HOW TO COMPLETE THIS TASK: Please copy, exactly as they appear below, the lines from the one containing "The image size is (1568, 756)." through the one containing "Click the 演示员 user avatar icon".

INPUT FOR THIS TASK:

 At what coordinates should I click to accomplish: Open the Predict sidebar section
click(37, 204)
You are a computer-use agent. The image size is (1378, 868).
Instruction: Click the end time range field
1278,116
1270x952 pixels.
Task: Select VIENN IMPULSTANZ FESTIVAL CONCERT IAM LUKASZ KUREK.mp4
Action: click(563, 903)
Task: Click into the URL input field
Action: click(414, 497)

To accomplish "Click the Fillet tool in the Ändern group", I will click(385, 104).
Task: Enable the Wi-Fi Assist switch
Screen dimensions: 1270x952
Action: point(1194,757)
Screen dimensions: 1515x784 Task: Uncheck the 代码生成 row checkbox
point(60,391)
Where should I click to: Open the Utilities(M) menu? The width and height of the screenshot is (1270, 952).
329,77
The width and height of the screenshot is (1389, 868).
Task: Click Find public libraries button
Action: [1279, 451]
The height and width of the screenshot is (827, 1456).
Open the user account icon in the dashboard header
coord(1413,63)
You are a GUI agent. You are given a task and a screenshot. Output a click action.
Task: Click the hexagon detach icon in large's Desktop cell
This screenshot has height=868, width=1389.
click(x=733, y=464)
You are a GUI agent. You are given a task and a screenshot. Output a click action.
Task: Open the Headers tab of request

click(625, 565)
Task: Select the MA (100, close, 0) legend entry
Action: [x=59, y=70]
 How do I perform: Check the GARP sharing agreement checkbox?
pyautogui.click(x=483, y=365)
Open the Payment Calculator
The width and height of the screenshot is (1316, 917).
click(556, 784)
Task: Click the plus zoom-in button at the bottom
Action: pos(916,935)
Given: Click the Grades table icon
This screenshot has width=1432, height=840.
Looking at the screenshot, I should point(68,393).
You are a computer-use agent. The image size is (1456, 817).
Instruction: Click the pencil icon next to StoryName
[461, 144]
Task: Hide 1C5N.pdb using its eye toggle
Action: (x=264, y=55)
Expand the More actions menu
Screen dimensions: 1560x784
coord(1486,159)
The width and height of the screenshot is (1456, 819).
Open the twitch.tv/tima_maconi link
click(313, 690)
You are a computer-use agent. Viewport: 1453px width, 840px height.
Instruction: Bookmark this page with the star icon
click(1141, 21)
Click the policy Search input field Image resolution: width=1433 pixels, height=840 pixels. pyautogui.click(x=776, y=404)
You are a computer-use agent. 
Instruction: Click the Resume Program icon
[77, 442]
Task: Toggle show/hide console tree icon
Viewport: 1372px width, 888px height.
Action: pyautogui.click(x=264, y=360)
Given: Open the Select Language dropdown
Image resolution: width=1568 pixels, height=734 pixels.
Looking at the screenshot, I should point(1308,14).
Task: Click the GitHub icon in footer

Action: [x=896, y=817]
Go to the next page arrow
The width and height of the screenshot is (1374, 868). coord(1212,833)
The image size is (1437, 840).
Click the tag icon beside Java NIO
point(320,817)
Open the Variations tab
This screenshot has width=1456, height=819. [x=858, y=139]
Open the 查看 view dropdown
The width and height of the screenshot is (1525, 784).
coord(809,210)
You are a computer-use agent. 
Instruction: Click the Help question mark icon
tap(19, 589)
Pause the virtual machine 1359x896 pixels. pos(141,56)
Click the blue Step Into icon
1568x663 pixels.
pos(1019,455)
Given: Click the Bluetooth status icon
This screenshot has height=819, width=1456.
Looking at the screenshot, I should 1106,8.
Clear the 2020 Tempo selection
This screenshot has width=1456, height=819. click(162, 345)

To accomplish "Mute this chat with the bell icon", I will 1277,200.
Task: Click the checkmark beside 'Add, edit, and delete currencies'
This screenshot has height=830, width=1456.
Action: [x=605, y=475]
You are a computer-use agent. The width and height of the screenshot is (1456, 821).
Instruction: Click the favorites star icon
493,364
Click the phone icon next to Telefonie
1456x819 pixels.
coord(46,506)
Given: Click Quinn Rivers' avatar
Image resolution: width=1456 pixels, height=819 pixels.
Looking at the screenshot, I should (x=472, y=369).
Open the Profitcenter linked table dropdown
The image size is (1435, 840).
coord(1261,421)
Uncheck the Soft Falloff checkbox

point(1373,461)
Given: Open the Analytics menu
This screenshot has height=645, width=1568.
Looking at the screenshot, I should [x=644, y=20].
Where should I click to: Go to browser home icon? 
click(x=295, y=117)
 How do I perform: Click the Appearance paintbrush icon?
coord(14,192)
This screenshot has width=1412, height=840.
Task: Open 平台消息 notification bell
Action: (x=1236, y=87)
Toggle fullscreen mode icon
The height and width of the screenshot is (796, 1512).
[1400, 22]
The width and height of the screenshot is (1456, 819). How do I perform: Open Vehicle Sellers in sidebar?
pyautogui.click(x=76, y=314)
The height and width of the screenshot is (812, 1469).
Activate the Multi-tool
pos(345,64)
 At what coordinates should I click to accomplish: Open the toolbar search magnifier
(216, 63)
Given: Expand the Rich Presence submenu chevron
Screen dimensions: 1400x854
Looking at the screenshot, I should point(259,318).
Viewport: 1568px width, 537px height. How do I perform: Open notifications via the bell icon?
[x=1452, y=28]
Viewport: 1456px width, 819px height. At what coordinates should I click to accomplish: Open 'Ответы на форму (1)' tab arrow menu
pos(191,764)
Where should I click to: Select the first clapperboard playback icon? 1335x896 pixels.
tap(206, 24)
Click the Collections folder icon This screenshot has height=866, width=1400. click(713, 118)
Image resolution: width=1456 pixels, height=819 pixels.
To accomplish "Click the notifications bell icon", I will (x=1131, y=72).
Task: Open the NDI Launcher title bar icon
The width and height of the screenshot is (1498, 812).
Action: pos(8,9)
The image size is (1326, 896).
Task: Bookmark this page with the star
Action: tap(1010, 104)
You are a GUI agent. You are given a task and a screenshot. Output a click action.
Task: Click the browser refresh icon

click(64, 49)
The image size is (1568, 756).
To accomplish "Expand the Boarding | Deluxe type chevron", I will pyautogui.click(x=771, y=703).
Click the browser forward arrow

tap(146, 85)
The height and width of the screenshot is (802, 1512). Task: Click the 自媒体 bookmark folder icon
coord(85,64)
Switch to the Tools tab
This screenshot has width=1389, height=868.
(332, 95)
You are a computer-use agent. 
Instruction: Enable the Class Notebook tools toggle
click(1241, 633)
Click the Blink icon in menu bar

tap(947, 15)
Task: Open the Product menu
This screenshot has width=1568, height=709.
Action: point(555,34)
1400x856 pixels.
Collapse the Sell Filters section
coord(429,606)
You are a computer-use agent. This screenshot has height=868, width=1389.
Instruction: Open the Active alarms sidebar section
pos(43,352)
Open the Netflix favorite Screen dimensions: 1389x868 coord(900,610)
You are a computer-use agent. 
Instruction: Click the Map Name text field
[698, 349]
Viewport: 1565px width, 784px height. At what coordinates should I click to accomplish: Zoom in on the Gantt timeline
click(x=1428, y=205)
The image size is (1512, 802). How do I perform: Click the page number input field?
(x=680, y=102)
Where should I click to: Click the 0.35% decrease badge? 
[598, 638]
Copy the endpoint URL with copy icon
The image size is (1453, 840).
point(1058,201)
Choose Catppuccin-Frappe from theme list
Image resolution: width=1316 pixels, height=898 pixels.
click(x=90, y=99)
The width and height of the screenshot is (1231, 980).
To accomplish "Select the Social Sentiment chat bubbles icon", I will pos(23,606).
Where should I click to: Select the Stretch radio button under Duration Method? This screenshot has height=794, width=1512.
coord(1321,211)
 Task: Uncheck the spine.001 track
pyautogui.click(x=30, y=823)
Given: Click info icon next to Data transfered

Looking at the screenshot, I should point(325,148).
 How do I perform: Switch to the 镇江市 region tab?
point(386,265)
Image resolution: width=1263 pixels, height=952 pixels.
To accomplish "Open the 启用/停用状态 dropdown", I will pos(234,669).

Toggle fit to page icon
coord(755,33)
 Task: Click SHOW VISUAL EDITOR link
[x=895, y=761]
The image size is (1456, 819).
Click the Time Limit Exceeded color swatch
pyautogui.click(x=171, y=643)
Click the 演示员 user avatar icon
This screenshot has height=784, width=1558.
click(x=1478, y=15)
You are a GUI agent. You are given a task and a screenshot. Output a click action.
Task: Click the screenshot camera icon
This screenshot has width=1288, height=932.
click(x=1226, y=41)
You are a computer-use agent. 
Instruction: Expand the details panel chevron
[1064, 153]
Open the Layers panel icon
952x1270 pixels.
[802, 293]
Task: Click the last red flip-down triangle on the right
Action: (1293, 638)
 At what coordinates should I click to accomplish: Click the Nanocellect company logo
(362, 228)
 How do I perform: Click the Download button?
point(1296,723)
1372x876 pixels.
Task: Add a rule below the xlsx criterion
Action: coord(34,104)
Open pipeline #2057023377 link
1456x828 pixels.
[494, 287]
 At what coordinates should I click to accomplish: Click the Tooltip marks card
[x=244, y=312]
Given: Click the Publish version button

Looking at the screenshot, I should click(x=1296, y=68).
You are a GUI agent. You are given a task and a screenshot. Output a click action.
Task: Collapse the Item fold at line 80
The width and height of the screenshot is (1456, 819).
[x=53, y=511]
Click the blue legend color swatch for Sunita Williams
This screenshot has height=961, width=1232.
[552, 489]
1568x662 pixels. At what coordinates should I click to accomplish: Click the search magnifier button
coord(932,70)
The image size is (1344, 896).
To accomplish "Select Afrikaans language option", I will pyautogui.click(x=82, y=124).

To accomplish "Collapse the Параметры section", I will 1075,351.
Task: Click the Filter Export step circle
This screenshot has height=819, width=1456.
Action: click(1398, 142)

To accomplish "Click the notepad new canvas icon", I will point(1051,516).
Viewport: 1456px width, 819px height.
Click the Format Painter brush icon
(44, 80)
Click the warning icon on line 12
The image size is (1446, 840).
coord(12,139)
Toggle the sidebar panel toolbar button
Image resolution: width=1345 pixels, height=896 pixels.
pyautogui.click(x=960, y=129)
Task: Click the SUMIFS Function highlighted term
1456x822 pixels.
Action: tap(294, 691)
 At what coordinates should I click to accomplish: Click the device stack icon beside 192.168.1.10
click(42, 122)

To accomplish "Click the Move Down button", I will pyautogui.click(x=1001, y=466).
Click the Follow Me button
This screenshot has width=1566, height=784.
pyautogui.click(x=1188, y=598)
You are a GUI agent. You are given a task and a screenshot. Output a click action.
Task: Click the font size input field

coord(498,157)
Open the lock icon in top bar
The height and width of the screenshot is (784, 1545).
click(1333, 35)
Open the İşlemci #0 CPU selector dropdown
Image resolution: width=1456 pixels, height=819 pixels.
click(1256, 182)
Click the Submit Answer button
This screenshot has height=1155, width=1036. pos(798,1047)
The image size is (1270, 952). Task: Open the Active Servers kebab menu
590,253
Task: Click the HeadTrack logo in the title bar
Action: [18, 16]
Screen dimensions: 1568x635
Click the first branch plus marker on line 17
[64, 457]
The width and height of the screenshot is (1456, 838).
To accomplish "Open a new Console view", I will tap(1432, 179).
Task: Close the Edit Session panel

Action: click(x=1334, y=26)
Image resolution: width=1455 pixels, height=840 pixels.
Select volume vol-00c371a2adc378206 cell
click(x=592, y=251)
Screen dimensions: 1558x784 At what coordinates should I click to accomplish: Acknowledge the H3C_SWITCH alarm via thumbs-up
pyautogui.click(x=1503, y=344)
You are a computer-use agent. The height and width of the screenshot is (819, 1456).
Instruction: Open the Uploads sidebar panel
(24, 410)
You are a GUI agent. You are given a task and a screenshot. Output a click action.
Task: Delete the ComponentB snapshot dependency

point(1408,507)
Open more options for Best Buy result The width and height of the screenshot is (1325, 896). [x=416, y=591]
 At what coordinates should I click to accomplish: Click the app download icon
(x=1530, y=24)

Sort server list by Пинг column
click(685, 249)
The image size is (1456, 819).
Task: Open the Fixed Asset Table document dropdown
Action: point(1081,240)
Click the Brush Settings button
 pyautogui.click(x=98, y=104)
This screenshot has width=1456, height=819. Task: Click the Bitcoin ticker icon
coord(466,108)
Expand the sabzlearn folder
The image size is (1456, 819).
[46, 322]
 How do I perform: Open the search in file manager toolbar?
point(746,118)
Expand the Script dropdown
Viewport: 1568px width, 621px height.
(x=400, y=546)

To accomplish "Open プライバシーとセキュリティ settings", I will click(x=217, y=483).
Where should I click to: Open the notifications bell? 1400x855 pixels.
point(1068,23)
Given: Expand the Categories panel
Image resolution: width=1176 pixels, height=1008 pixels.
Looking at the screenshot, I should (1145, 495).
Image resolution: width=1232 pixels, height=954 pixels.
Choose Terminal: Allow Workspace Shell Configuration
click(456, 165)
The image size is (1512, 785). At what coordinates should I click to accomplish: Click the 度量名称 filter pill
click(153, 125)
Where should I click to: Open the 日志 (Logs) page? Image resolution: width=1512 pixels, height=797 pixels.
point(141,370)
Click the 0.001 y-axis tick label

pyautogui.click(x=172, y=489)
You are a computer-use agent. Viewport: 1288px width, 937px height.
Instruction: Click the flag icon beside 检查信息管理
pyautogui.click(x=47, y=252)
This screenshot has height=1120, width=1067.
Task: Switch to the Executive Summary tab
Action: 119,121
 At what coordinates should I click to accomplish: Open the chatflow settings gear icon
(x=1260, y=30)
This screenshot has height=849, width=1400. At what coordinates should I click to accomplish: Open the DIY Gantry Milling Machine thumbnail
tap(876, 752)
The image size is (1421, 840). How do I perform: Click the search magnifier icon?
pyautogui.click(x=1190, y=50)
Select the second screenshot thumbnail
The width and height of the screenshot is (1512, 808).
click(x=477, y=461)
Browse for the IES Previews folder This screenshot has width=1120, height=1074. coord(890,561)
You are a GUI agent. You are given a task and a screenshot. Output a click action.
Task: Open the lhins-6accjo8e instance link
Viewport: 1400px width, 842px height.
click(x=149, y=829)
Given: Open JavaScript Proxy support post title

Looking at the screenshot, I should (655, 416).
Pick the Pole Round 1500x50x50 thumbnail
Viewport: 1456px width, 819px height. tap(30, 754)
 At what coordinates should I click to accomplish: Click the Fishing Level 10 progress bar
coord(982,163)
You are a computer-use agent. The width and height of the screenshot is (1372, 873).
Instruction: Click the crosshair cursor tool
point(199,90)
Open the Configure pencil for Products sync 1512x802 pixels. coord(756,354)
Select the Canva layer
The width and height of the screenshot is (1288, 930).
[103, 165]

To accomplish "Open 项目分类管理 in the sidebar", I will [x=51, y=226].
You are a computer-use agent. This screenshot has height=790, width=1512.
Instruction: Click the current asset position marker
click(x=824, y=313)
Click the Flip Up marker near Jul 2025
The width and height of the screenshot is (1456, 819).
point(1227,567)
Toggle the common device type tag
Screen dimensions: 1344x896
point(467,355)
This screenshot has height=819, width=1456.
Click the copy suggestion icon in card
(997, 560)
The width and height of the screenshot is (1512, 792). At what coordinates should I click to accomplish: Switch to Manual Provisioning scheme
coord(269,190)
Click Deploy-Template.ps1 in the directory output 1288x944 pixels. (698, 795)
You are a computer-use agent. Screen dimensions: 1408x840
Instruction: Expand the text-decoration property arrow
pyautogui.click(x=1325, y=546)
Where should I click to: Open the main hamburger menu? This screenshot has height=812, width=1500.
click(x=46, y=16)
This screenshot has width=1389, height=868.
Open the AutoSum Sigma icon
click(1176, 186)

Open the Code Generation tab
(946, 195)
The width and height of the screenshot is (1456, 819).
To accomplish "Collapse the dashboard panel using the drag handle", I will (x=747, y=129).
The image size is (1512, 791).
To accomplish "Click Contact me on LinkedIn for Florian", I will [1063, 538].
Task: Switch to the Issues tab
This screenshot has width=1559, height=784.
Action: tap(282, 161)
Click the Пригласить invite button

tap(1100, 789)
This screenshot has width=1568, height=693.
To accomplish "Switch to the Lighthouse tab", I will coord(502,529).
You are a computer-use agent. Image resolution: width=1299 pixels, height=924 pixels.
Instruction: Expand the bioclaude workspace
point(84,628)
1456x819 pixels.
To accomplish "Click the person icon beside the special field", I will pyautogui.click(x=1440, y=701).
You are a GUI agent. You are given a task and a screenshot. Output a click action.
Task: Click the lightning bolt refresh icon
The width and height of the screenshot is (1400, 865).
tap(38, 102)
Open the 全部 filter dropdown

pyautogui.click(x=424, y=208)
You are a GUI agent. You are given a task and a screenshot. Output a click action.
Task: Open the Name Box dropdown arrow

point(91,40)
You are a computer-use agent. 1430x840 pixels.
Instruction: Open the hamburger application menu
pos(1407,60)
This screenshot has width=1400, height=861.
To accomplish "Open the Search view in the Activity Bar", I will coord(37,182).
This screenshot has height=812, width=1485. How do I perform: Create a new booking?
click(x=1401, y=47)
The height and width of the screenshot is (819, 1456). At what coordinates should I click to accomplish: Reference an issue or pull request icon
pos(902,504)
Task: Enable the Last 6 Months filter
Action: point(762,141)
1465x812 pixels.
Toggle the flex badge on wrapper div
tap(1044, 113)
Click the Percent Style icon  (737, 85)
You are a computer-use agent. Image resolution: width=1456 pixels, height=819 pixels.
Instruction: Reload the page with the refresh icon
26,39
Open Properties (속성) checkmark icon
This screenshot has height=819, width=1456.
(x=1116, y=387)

ANSWER BOX:
The image size is (1568, 756).
To accomplish "Expand the Boarding | Deluxe type chevron", I will pyautogui.click(x=771, y=703).
Click the browser forward arrow

tap(146, 85)
The height and width of the screenshot is (802, 1512). Task: Click the 自媒体 bookmark folder icon
coord(85,64)
Switch to the Tools tab
This screenshot has width=1389, height=868.
(332, 95)
You are a computer-use agent. 
Instruction: Enable the Class Notebook tools toggle
click(1241, 633)
Click the Blink icon in menu bar

tap(947, 15)
Task: Open the Product menu
This screenshot has width=1568, height=709.
Action: point(555,34)
1400x856 pixels.
Collapse the Sell Filters section
coord(429,606)
You are a computer-use agent. This screenshot has height=868, width=1389.
Instruction: Open the Active alarms sidebar section
pos(43,352)
Open the Netflix favorite Screen dimensions: 1389x868 coord(900,610)
You are a computer-use agent. 
Instruction: Click the Map Name text field
[698, 349]
Viewport: 1565px width, 784px height. At what coordinates should I click to accomplish: Zoom in on the Gantt timeline
click(x=1428, y=205)
The image size is (1512, 802). How do I perform: Click the page number input field?
(x=680, y=102)
Where should I click to: Click the 0.35% decrease badge? 
[598, 638]
Copy the endpoint URL with copy icon
The image size is (1453, 840).
point(1058,201)
Choose Catppuccin-Frappe from theme list
Image resolution: width=1316 pixels, height=898 pixels.
click(x=90, y=99)
The width and height of the screenshot is (1231, 980).
To accomplish "Select the Social Sentiment chat bubbles icon", I will pos(23,606).
Where should I click to: Select the Stretch radio button under Duration Method? This screenshot has height=794, width=1512.
coord(1321,211)
 Task: Uncheck the spine.001 track
pyautogui.click(x=30, y=823)
Given: Click info icon next to Data transfered

Looking at the screenshot, I should point(325,148).
 How do I perform: Switch to the 镇江市 region tab?
point(386,265)
Image resolution: width=1263 pixels, height=952 pixels.
To accomplish "Open the 启用/停用状态 dropdown", I will pos(234,669).

Toggle fit to page icon
coord(755,33)
 Task: Click SHOW VISUAL EDITOR link
[x=895, y=761]
The image size is (1456, 819).
Click the Time Limit Exceeded color swatch
pyautogui.click(x=171, y=643)
Click the 演示员 user avatar icon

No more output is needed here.